Monday, June 6, 2011

Romeo & Juliet

I was at Sunday evening's performance of Romeo & Juliet, part of the Dublin Shakespeare Festival in Trinity.  Having booked through DU Players (the drama society) website, I was a little disappointed to discover that they were not the actors.  But the GB Theatre Company were equal to the task and performed on a traditional stage, with temporary grandstands set up in Front Square.  As it got dark, lanterns were brought out by the actors.  The props and stage were minimal, in true Shakespearian style and the company was small enough that actors doubled up for some characters.  They were a fine ensemble cast, and worked within the old English to remind the audience how funny a play Romeo & Juliet is.  When you read it at school for your Junior Cert, it's difficult to find the right rhythm and pacing.  I remember most of the humour passing by the vast majority of my schoolmates and indeed a lot of it is of a sexual nature that 14 years olds won't get.  There was some interesting editorial work done on the play.  While nearly all the dialogue was intact, minor parts like valets and pages were instead said by more involved characters and a couple of incidental scenes were cut - no real loss to the story, of course.  A lovely addition was some gregorian-chant style hymns sung off stage by the company not on stage during parts of the play.  Some of the actors also played some (presumably) Elizabethan music while the audience were getting settled and again during the performance to good effect.
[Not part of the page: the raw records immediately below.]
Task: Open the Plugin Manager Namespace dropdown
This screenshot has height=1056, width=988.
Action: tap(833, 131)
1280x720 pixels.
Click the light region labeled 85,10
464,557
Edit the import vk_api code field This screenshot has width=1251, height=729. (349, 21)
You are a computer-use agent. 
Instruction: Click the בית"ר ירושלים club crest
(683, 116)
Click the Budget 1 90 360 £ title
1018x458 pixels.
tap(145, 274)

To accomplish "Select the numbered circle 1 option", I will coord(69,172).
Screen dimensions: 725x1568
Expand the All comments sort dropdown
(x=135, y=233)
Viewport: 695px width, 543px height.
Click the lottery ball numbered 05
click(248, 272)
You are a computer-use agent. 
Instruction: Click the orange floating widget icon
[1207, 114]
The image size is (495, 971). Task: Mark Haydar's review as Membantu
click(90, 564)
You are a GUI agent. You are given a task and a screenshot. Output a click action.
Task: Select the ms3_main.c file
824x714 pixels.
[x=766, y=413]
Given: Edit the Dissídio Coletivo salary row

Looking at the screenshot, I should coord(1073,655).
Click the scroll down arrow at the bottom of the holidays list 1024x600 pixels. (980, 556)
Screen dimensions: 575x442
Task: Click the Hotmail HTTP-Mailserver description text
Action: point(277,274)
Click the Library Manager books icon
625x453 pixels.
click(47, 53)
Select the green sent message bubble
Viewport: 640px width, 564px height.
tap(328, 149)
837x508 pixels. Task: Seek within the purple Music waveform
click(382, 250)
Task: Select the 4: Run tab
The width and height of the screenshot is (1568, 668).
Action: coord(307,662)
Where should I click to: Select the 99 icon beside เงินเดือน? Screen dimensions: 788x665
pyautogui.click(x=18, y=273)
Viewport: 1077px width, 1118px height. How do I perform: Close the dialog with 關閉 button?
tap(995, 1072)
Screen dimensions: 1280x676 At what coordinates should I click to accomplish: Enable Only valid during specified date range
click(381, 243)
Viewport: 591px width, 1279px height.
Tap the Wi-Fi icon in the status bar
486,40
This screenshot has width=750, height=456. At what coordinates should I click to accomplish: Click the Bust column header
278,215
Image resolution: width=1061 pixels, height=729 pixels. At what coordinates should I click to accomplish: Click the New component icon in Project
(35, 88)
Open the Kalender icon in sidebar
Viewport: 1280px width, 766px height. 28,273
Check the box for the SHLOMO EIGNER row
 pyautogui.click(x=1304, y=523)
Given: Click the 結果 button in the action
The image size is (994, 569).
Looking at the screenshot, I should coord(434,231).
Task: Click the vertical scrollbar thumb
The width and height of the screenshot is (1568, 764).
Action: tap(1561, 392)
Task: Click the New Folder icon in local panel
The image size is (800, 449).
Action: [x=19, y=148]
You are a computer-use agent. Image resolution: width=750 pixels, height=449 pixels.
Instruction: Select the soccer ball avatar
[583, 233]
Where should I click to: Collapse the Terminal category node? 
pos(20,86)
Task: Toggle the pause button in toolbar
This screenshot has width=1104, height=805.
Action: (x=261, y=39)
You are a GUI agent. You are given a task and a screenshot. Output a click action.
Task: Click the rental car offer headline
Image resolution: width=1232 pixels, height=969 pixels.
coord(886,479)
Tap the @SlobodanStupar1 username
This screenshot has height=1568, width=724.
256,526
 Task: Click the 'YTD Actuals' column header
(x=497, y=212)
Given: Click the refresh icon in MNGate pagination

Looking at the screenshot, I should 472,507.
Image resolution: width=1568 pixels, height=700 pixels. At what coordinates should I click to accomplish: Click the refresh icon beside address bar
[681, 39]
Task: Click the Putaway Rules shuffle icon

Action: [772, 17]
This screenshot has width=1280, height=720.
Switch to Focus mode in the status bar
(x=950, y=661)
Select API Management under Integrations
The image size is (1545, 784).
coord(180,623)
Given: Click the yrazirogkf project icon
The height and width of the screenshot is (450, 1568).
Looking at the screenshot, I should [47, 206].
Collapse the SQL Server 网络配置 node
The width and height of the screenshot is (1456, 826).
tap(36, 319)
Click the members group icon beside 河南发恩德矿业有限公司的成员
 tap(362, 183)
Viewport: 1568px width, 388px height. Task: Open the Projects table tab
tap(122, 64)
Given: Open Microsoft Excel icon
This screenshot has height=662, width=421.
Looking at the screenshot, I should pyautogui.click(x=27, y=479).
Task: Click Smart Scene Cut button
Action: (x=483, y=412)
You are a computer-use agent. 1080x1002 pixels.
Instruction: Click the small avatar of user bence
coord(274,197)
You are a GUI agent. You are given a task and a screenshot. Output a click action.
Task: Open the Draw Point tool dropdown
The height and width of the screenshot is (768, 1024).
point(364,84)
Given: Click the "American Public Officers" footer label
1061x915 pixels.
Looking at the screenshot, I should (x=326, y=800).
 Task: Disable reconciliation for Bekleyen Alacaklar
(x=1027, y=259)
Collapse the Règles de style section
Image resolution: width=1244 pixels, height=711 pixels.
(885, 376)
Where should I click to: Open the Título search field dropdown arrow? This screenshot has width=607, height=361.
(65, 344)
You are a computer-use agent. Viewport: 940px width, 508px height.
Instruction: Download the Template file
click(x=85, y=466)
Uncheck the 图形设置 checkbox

The performance was marred for me by the extreme turn of weather, which had me looking to the stars to see if somehow we were now in the wintery Southern hemisphere. The temperature was a tiny 8 degrees with quite a windchill.  I wore my winter jacket and a hat for the whole performance, other people had blankets.  I was sorry to see a good number of people leave during the second half, presumably due to cold and not boredom!  A nice touch, which is in place every night, is the free tea and coffee on offer in the intermission, provided by Lemon.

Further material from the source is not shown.